▸ SELECTED EXTRACT
- Opening Delimiter -

Trading update for the year ended 31 December 2018, investments driving acceleration in revenues and user growth.
- Record orders taken in Q4 2018
- End-users up 34% year-on-year
- Recurring Revenue up 34% year-on-year
- Total Revenue up 29% year-on-year
- US revenues up 52% year-on-year
- End-user growth accelerates through H2 2018, with 724 average monthly net new users added in the half (673 in Q3, 775 in Q4)
- New messaging services launched in H1 2018 well received by customers and prospects with good early adoption in evidence
- Growing partner eco-system
CloudCall (AIM: CALL), a leading cloud-based software business that integrates communications technology into Customer Relationship Management platforms, announces the following trading update for the year ended 31 December 2018. The Group is pleased to confirm that revenues, cash position and losses before tax are all expected to be in-line with market expectations, subject to year-end financial close and audit procedures.
User numbers have grown 34% to just over 31,300, representing an average net user growth of 650 per month over the year. Following the investments made early in the period, the predicted acceleration in growth can clearly be seen later in the year with the rate of monthly net users growing from 580 in H1 to 724 for H2. Even more encouragingly, deeper analysis shows acceleration across H2 with Q4 having a monthly net user growth rate of 775, up from 673 in Q3.
Recurring revenue also grew 34% over the prior year and accelerated half-on-half. The average recurring revenue per user (ARPU) remained relatively static over the period at £28 per user per month.
Total revenues for the year, which are in-line with market expectations, followed a similar accelerating pattern. Whilst there was an overall increase of 29% from 2017, there was considerable acceleration in growth in the second half of the year – with H2 growing at 19% over the preceding 6-month period, whilst H1 2018 grew at 8% compared to 2H 2017. In November, annualised revenues broke though £10m, and particularly encouraging is the revenue growth being seen in the US at 52% year-on-year. The Company is also pleased to note that customer retention rates have continued to improve throughout 2018.
At 31 December 2018, the Group had available cash reserves of £2.75m, made up of £0.9m of its own cash and an undrawn facility of £1.85m. Cash reserves decreased by approximately £1.5m in H2 2018, compared to £2.5m in H1 2018, and the Company is already well advanced in preparations for its 2018 R&D tax credit claim which is expected to bring in an additional £0.75m in mid-2019.
Following its equity fundraise completed in November 2017, 2018 has seen the Company make significant investments in its platform architecture, product and services, and sales and marketing capabilities. Due to the nature of Software-as-a Service (“SaaS”) businesses, these investments were not expected to be contributory to revenue growth in 2018, but in the latter stages of 2018, the Company was very pleased to see that projected impact starting to come through in the form of a growing order book which will contribute toward a strong start to 2019.

- Closing Delimiter -

▸ TASK GOAL
Reproduce the stretch of the CloudCall trading update from "User numbers have" through "user per month.", word for word.

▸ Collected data
- Opening Delimiter -

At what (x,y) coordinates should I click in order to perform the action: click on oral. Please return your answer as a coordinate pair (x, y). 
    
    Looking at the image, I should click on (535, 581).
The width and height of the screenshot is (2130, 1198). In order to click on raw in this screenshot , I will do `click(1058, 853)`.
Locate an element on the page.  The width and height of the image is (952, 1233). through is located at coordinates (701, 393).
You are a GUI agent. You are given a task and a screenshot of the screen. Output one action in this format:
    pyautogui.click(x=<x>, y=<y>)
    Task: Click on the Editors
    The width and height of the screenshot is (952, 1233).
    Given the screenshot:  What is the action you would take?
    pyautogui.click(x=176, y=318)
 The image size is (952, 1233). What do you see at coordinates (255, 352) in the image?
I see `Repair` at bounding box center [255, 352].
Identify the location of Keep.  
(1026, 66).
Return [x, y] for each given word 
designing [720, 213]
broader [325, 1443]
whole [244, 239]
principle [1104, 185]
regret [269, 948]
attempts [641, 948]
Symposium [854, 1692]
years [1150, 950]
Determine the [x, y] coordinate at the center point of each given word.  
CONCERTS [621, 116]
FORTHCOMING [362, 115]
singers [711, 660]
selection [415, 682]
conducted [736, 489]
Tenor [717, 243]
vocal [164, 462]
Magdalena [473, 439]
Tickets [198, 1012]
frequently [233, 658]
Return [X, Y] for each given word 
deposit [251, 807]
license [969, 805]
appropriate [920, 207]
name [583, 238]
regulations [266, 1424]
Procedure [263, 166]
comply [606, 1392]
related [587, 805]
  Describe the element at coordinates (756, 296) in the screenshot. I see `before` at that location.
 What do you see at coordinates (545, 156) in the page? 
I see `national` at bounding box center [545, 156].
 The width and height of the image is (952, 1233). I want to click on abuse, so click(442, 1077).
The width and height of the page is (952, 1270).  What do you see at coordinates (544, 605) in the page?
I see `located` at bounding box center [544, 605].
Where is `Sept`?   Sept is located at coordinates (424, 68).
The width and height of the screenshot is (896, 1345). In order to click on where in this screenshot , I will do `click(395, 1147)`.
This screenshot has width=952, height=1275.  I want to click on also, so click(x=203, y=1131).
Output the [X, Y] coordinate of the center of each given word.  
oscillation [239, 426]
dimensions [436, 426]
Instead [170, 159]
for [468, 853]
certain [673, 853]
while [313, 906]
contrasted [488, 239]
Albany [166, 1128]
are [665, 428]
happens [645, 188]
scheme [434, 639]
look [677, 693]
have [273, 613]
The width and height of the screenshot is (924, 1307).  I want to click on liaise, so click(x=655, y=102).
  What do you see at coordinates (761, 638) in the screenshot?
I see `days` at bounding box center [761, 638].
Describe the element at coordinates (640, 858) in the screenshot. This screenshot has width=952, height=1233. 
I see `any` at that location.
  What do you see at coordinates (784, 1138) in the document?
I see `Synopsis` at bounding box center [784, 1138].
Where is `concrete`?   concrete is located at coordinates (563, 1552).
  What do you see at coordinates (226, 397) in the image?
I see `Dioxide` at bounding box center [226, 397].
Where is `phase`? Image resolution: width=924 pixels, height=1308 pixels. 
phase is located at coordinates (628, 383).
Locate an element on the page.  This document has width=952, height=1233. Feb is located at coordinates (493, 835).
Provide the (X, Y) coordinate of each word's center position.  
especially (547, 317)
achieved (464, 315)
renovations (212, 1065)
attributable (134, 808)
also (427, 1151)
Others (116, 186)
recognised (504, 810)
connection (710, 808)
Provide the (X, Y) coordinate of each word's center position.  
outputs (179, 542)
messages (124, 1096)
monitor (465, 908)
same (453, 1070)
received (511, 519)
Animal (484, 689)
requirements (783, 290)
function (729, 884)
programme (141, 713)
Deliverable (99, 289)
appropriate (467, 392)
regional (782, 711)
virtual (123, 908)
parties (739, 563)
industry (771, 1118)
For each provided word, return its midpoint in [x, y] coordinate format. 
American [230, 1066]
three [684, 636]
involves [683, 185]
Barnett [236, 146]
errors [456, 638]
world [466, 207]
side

- Closing Delimiter -

▸ YOUR RESPONSE
User numbers have grown 34% to just over 31,300, representing an average net user growth of 650 per month over the year. Following the investments made early in the period, the predicted acceleration in growth can clearly be seen later in the year with the rate of monthly net users growing from 580 in H1 to 724 for H2. Even more encouragingly, deeper analysis shows acceleration across H2 with Q4 having a monthly net user growth rate of 775, up from 673 in Q3.
Recurring revenue also grew 34% over the prior year and accelerated half-on-half. The average recurring revenue per user (ARPU) remained relatively static over the period at £28 per user per month.